2. Choosing 16 averaging with lower laser intensity may prevent bleaching and still provide good image quality.
3. Choosing Sum collects images multiple times and overlaps them. It can be wise to use when there is low signal however noise accumulation accompanies.
4. When double directed screening is selected, the laser starts to screen the next line continually as soon as the previous line is screened.
5. When Crop is selected, a specific area on image may be focused, direction of screener might be changed.
6. When Display is selected, gamma value is assigned as default 1 and should not be changed.
7. When Stage is selected, using + allows moving on the specimen.
8. Time Series is used to view live cells. Here, cycle refers to number of screening and interval refers to time difference between each screening.
9. When bleaching is applied, 1 cycle is assigned for bleaching while other cycles screen for imaging before and after bleaching. Iterations determines number of laser shooting. Laser intensity and iteration number may be adjusted during bleaching.

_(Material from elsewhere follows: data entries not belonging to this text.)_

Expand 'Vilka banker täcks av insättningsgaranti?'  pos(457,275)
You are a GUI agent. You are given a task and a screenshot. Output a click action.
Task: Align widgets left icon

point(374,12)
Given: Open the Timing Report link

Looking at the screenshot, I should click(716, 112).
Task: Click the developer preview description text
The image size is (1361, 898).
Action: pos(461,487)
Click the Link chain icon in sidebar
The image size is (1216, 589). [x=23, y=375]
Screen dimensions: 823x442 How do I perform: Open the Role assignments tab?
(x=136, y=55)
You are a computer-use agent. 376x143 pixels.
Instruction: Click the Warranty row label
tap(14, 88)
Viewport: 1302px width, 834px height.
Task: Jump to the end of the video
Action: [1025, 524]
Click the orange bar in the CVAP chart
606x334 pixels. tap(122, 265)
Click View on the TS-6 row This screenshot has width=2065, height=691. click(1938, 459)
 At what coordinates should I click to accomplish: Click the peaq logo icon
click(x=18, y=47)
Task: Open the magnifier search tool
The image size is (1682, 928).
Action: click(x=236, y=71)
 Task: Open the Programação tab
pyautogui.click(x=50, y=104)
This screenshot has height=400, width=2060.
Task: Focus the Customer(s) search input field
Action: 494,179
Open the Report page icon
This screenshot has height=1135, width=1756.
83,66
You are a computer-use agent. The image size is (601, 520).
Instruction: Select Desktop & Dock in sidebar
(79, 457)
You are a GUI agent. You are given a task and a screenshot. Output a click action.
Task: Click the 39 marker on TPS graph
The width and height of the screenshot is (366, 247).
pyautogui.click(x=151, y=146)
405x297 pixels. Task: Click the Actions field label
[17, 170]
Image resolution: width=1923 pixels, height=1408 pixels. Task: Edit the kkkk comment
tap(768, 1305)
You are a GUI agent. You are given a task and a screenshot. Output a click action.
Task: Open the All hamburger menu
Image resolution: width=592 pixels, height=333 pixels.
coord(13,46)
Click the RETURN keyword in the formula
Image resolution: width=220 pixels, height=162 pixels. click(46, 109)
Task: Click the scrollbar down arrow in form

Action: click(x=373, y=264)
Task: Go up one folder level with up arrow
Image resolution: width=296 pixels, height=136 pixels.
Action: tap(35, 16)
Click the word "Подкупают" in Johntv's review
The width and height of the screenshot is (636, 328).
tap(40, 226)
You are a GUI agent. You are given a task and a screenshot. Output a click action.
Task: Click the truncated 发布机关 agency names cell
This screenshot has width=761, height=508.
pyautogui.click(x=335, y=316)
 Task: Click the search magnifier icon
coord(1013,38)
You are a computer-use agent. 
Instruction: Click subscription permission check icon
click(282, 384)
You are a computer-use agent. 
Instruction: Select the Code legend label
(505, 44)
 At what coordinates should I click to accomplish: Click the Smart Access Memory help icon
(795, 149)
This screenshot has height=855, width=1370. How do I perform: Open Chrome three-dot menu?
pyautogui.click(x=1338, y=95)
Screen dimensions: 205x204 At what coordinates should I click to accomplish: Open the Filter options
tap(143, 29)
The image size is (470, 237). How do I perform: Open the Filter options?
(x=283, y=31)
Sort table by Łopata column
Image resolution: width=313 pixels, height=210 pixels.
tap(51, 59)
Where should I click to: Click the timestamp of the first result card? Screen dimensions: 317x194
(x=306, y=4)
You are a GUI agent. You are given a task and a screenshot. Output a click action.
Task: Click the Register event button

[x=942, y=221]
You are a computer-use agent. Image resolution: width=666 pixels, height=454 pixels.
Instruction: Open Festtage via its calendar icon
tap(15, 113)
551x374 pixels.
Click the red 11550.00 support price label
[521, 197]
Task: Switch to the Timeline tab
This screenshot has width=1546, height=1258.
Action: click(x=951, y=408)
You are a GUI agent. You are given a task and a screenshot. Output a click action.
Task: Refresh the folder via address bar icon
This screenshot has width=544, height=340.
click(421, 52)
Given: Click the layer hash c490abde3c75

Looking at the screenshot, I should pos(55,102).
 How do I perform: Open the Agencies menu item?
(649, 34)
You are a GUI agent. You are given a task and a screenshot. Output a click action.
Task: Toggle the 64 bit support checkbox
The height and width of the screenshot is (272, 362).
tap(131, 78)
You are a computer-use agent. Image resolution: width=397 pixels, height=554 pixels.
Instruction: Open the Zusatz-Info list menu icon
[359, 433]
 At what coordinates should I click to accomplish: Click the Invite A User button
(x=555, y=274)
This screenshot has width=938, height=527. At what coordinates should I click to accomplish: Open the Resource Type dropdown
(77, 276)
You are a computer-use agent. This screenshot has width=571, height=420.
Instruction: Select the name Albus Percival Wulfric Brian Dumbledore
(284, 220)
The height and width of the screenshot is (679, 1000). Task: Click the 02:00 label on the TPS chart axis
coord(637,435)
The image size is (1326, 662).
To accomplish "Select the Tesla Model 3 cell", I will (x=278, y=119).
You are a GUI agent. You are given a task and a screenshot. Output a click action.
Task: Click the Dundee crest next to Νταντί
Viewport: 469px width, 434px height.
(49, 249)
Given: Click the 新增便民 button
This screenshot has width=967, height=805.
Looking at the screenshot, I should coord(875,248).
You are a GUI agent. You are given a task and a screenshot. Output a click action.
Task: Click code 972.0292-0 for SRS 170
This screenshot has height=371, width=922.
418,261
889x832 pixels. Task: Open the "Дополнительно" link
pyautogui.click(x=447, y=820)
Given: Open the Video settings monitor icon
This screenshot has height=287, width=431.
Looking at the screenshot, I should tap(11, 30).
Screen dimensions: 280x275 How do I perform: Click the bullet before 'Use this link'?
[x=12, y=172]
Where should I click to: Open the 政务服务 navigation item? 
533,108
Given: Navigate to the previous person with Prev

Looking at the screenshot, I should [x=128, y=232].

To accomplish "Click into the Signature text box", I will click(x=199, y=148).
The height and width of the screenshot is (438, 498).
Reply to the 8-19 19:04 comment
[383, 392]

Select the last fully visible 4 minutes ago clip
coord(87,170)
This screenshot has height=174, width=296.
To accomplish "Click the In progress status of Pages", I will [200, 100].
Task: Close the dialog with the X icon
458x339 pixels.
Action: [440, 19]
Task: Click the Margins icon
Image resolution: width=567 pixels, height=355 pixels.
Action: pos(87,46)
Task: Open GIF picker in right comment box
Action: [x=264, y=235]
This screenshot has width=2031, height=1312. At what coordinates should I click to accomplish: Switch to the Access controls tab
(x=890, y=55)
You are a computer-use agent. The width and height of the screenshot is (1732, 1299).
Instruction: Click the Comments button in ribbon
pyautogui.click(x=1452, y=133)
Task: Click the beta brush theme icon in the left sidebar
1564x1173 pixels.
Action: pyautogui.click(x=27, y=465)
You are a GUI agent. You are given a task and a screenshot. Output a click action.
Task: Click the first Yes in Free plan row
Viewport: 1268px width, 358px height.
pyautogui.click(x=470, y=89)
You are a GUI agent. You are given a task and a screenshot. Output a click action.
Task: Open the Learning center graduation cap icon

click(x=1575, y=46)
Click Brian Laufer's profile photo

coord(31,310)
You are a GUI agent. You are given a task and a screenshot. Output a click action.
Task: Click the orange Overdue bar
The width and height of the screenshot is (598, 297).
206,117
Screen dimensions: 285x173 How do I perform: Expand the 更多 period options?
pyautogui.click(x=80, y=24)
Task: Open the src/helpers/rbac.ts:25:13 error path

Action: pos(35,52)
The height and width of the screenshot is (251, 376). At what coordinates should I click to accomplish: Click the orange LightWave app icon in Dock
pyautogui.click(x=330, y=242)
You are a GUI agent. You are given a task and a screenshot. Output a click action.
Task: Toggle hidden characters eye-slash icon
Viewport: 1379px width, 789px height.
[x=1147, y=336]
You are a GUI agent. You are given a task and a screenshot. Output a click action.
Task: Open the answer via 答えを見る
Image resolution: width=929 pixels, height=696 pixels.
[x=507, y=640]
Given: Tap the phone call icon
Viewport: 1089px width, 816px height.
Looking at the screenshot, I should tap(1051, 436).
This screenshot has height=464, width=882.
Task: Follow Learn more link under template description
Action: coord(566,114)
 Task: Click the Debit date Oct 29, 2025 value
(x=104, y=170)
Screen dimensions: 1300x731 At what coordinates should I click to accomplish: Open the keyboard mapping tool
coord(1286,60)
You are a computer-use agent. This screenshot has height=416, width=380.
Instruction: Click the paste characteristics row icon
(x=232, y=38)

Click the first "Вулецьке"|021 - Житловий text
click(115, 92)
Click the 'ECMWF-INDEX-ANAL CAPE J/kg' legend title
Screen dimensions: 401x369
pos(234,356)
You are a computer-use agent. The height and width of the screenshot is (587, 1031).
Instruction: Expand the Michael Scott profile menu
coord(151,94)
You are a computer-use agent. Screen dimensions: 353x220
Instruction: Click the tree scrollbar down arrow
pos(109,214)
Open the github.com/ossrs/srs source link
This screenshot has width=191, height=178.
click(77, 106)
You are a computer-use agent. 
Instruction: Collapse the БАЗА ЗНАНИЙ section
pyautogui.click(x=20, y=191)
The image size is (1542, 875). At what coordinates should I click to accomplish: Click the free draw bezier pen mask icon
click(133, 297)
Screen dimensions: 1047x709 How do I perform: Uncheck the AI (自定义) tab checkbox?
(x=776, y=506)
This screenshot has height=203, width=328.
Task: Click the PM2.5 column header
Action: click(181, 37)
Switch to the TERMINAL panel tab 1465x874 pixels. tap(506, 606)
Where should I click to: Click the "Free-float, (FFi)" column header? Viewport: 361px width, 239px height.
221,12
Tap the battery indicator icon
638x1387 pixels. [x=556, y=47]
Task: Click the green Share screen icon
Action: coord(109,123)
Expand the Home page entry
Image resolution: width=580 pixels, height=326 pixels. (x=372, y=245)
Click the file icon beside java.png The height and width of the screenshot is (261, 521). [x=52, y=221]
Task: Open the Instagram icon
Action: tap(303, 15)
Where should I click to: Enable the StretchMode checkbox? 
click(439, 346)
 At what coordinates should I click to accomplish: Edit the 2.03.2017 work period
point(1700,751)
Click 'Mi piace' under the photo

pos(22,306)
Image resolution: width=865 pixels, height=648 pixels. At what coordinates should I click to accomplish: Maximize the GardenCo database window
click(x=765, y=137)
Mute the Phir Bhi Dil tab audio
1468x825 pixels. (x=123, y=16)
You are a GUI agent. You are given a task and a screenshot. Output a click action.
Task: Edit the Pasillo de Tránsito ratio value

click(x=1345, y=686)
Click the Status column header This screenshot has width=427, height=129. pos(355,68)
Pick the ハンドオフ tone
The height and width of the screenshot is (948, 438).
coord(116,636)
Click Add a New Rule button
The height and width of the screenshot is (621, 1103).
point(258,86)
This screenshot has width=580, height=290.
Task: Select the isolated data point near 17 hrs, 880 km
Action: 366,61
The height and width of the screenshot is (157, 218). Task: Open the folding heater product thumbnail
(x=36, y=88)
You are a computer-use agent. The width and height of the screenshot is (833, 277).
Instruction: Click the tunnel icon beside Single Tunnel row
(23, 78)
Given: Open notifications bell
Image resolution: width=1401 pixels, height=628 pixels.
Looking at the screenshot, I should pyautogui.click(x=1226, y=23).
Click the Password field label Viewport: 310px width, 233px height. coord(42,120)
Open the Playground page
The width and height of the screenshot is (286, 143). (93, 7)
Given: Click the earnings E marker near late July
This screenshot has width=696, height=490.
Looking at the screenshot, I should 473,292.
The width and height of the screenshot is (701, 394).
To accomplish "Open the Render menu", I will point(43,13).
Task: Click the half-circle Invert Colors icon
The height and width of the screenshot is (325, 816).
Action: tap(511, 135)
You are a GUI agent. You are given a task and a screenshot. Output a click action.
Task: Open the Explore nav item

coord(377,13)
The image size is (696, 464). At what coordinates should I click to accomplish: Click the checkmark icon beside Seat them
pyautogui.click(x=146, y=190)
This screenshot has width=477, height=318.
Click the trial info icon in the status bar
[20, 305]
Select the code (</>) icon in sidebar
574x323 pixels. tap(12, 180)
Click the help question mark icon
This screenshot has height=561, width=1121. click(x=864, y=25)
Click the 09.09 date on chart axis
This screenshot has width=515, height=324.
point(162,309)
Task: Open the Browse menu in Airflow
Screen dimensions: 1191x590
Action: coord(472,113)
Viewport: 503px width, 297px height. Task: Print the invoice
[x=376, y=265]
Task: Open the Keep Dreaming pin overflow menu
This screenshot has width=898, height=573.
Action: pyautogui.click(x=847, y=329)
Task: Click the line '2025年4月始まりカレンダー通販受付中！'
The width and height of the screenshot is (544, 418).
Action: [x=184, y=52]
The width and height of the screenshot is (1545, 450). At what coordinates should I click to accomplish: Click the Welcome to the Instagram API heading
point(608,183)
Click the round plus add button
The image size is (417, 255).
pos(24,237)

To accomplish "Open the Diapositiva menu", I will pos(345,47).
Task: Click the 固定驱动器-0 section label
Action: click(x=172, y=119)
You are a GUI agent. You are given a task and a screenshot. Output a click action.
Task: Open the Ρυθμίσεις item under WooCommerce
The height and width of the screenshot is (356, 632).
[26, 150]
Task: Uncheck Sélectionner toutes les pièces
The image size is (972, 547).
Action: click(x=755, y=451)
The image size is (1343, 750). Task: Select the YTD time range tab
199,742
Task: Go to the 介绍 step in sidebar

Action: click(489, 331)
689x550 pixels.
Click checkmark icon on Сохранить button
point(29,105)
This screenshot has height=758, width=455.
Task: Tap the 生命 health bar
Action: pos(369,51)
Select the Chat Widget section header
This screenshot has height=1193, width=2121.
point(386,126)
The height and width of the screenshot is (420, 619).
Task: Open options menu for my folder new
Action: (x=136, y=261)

10. Tile Scan screens a wider area on motorized table.
11. When Position is selected, cells on the screen might be chosen. Clicking on Start Experiment initiates screening of selected positions. When this combined with cycle, selected positions are screened with time intervals.
12. Linear unmixing discriminates overlapping emission values.
13. When Z-Stack is selected, 3D images of specimen might be obtained. Assign the borders of your specimen on z-axis by selecting Set First and Set Last. Chose optimal interval and start experiment.